O flashback que abre o filme, portanto, liga um evento traumático do passado ao presente, ocultando da narrativa uma boa parcela de tempo. Neste período, marcado após o surto de Michael que levou à morte da mãe e a ferimentos e cicatrizes em Caroline (Nora-Jane Noone), nunca é revelado se ele foi preso, se houve alguma consequência por seus atos, ou se apenas permaneceu isolado criando ovelhas. Porém, são as marcas e rancores acumulados nessa elipse que culminam nos desdobramentos lidados em todo o restante de Acabe com Eles, principalmente por como os dois homens que se enfrentam, Michael e Jack, guiam suas ações pela forma que se relacionam com seus pais, atravessando uma expectativa masculina e patriarcal de postura, poder e orgulho, destacada no cenário rural, mais uma vez remetendo ao faroeste.

Do primeiro momento até o último, Michael age para suprir as expectativas de seu pai. O velho Ray (Colm Meaney), que se recusa a falar inglês em grande parte do tempo, é uma figura presa a uma cadeira, somente comandando o filho pela autoridade e voz. Apenas a ideia da mãe de Michael abandonar a casa é suficiente para o homem se descontrolar, como se fosse a ele mesmo que ela estivesse deixando. É o comando de Ray que incita Michael a buscar vingança na família de Jack, a matar, ferir, sempre resolvendo com as próprias mãos, com pouco diálogo e perturbado, exalando estar agindo contra sua própria vontade. O mesmo ocorre com Jack, muito espelhado pela figura paterna, copiando suas atitudes, servindo na criação de animais como seu ajudante, comprando suas rivalidades e buscando salvar a família e o casamento dos pais por si só.

Jack acaba tomando parte em atitudes extremamente brutais, mostrando contragosto semelhante ao visto em Michael.
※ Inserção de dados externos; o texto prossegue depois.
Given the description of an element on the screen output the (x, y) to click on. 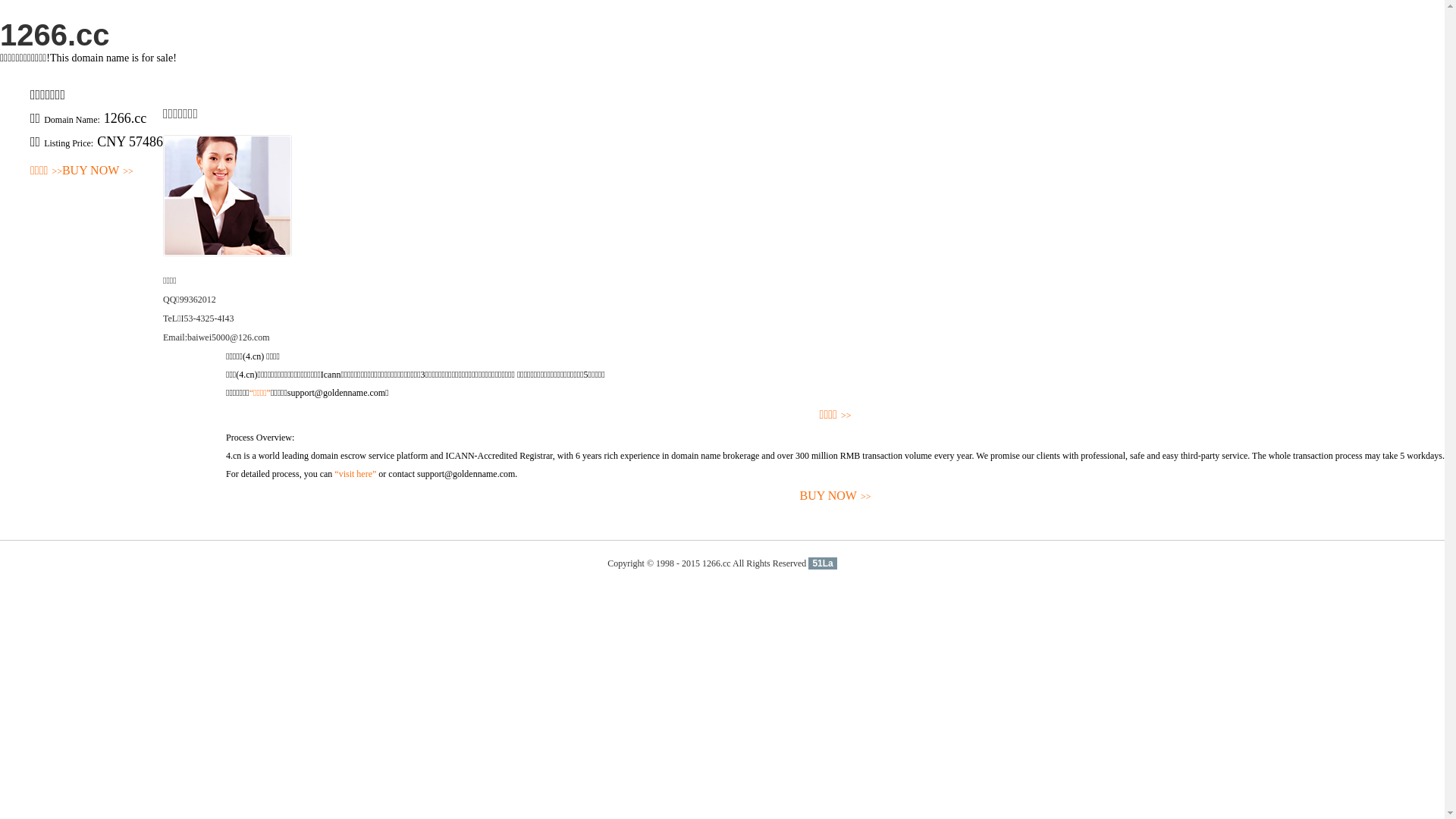
BUY NOW>> Element type: text (97, 170)
BUY NOW>> Element type: text (834, 496)
51La Element type: text (822, 563)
O jovem é estimulado pela mesma violência masculina que se dá como regra e lei nesse sistema rural. Enquanto as mulheres não tem vez e acabam optando pelo escape desse lugar e suas lógicas patriarcais, como a mãe de Michael, que morreu por tentar fugir, e Caroline, que arruma um emprego longe e pretende deixar o marido, os homens parecem presos a um ciclo sem fim de rivalidade territorial e egoica, como se a própria posse da terra os desse a crença de um poder superior, fazendo com que vizinhos sejam inimigos que ameaçam seus domínios. Isso fica mais evidente quando a família de Jack precisa passar pelo terreno de Ray e Michael, por um problema em uma ponte na estrada, e, mesmo com todas as crises entre os homens, é necessário pedir permissão. Quando esta é negada, o portão arrebentado, pelo qual a caminhonete passa por cima, se torna símbolo de um limite rompido sem retorno. Então, as consequências são físicas.
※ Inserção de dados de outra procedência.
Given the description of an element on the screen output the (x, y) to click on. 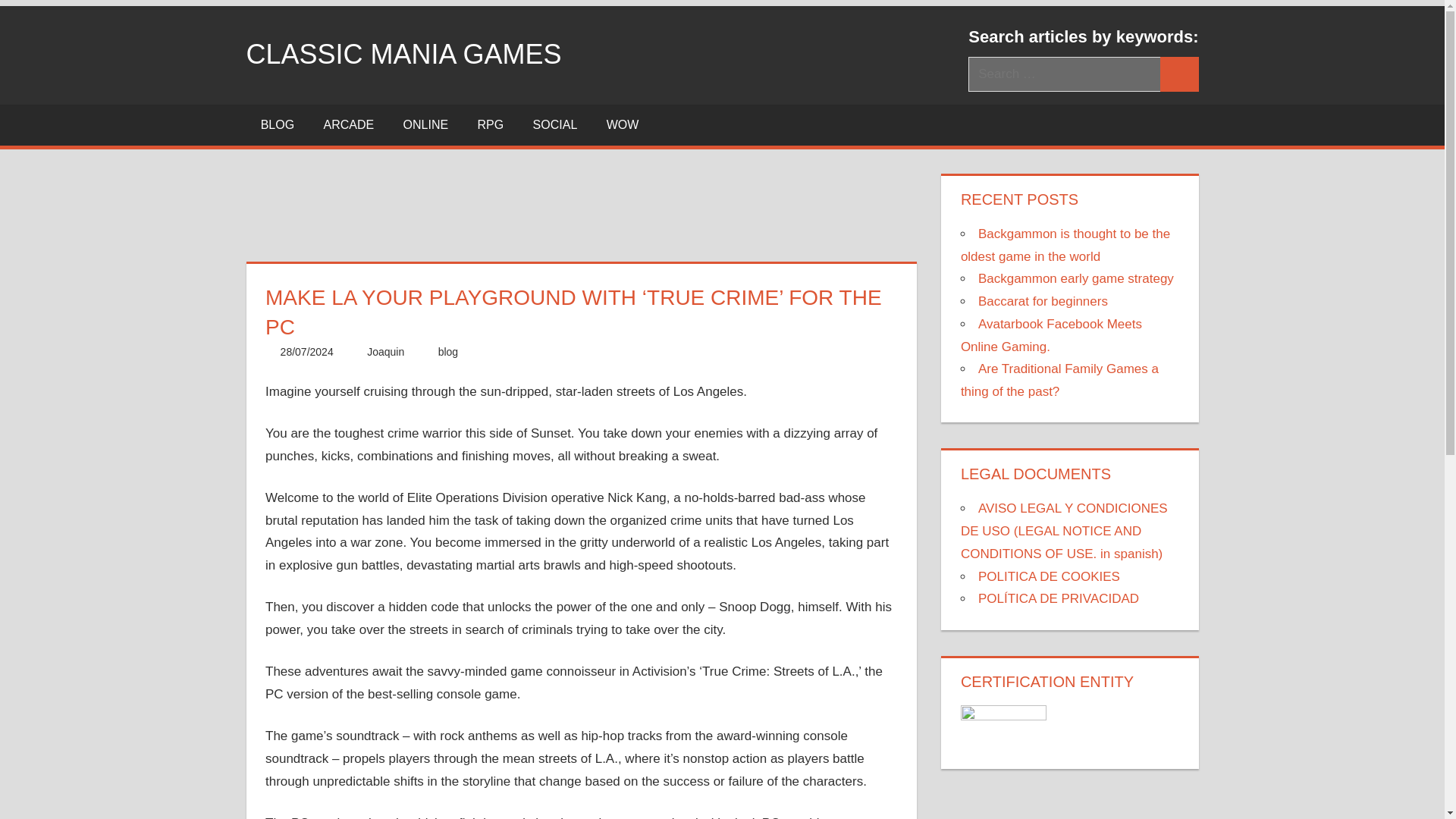
19:25 (307, 351)
ONLINE (425, 124)
Search for: (1064, 73)
Avatarbook Facebook Meets Online Gaming. (1050, 334)
WOW (621, 124)
RPG (490, 124)
View all posts by Joaquin (385, 351)
SOCIAL (554, 124)
Joaquin (385, 351)
Backgammon is thought to be the oldest game in the world (1065, 244)
Baccarat for beginners (1043, 301)
Are Traditional Family Games a thing of the past? (1059, 379)
CLASSIC MANIA GAMES (403, 53)
ARCADE (348, 124)
BLOG (277, 124)
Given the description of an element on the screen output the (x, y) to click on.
Como longa de estreia de Andrews, vê-se uma vontade de construir ideias a partir da sugestão da montagem, muitas vezes escapando da violência mais gráfica para priorizar a densidade da atmosfera. A apresentação dos dois pontos de vista, para que tanto Michael quanto Jack tenham seus lados trabalhados, os aproximando em suas semelhanças psicológicas e detalhando melhor a narrativa, é interessante, mesmo que às vezes pareça não se aprofundar o suficiente e, por isso, circula muito em torno das mesmas ideias. Mas, a construção de tensão é bastante eficaz - há uma sequência em que uma sacola cheia de sangue passa pelas mãos dos personagens e a sensação é que será uma referência exata da cena da caixa em Seven, mas Andrews opta por revelar a cabeça depois de levantar a expectativa -, e o clima de brutalidade é bem estabelecido, tornando Acabe com Eles pesado de se digerir em vários pontos.